DATA PROVIDED:
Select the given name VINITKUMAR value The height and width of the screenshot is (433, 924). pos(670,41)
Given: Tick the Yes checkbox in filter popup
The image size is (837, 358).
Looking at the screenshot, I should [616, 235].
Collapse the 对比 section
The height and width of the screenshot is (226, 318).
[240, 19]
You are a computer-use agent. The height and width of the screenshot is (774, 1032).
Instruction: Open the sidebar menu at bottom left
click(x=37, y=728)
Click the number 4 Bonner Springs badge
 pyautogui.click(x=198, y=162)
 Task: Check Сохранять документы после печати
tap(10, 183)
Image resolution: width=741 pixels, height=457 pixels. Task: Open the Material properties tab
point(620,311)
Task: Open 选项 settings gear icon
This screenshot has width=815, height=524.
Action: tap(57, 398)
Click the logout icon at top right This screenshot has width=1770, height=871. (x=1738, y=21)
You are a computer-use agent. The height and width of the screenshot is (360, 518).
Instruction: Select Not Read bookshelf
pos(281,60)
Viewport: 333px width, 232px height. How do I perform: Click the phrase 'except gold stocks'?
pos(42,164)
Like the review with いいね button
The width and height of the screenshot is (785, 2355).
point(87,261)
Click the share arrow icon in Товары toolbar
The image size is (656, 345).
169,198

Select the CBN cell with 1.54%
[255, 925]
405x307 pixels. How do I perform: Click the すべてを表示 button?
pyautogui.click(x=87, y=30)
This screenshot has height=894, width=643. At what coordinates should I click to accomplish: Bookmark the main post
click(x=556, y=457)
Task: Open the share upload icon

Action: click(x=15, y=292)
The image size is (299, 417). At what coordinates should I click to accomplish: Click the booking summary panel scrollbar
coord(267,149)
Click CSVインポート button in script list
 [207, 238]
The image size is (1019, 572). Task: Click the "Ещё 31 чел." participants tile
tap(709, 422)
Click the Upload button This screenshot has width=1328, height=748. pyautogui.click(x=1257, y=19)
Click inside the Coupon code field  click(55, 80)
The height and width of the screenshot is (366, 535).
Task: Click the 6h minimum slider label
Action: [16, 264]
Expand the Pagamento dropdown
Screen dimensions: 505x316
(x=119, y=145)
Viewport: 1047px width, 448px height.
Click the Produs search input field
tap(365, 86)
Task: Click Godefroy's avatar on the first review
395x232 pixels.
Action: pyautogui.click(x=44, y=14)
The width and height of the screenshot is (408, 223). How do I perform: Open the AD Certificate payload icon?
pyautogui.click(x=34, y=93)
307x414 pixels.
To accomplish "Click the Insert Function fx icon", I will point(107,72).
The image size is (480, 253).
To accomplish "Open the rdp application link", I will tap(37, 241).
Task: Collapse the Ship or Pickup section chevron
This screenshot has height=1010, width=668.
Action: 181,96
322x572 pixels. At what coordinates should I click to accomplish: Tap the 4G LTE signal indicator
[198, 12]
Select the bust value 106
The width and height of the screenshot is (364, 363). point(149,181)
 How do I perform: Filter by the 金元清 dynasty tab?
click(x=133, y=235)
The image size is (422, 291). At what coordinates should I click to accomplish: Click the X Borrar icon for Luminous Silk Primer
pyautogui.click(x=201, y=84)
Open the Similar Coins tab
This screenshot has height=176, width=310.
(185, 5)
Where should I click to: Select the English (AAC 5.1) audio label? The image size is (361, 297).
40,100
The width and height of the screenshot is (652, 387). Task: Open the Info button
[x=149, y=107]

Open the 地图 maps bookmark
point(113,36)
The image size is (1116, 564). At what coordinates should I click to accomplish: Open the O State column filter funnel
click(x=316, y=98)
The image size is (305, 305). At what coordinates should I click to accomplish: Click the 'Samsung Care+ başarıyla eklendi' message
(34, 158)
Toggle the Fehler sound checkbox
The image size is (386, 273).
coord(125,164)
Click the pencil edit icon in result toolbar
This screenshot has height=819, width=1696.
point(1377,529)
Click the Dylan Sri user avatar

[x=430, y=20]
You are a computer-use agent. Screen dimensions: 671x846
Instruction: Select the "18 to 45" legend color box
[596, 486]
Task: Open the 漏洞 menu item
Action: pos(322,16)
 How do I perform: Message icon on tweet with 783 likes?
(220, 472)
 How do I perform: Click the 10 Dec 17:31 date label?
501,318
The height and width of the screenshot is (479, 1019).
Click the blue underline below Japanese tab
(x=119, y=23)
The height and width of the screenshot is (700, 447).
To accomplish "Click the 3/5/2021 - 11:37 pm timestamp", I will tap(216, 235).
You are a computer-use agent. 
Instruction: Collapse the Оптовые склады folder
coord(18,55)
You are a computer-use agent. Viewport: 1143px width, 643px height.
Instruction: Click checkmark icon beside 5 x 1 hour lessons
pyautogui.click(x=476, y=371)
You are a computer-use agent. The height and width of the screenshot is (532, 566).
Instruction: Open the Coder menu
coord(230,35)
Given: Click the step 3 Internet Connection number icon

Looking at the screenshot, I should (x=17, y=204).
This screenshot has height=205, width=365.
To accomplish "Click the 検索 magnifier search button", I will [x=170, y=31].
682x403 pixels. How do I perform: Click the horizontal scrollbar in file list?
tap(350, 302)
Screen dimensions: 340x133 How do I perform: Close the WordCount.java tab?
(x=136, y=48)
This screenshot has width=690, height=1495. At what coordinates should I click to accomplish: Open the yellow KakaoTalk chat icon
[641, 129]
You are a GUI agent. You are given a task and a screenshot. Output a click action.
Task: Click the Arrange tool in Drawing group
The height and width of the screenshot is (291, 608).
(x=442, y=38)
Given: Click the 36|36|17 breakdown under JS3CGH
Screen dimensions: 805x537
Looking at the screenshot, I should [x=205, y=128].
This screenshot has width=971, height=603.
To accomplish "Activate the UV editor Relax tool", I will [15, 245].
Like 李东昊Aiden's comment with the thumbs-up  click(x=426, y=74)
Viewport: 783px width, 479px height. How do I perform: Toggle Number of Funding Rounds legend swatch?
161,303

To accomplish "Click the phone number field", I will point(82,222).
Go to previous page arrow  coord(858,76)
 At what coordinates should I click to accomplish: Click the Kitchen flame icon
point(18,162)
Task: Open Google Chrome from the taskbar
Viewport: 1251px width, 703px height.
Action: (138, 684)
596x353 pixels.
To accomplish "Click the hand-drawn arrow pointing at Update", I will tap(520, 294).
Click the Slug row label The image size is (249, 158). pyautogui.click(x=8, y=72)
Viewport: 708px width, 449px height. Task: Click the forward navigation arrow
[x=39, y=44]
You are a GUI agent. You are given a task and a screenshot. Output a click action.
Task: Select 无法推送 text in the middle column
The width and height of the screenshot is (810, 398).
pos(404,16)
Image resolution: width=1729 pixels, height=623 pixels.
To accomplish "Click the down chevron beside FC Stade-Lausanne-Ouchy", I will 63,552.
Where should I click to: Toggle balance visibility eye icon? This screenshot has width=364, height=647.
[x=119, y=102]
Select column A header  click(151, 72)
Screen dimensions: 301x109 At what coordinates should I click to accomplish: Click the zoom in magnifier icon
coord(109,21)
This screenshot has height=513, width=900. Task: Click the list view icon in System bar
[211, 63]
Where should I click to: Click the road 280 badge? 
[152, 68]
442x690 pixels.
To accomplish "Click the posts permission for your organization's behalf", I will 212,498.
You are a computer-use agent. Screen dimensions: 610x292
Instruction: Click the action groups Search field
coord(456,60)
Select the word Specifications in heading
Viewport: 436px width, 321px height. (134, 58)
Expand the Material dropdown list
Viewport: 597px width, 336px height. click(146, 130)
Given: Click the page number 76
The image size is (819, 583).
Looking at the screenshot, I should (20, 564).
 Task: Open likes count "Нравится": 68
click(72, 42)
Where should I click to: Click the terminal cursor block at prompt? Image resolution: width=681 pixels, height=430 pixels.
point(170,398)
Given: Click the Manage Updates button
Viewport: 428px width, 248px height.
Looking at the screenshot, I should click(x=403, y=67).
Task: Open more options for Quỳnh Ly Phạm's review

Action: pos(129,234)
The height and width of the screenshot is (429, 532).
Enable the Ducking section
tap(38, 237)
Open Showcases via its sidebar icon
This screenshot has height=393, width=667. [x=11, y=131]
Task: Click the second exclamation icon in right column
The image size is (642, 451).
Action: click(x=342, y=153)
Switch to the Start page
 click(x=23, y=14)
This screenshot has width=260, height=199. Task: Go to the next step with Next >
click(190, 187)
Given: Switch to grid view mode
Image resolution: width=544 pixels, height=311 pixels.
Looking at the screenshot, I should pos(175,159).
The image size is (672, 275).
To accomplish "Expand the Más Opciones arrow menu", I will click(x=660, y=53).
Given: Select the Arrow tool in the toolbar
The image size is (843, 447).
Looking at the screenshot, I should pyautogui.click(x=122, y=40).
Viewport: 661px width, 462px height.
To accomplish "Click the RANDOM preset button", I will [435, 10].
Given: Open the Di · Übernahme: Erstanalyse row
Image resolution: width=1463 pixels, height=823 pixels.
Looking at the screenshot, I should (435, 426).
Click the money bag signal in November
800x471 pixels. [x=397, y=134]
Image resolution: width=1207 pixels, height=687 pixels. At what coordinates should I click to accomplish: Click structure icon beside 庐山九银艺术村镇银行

EXERCISE PROMPT: If a line in the records above contains the string "right", copy that line out.

SOLUTION TO THE PROBLEM:
Click the logout icon at top right This screenshot has width=1770, height=871. (x=1738, y=21)
Task: Click the second exclamation icon in right column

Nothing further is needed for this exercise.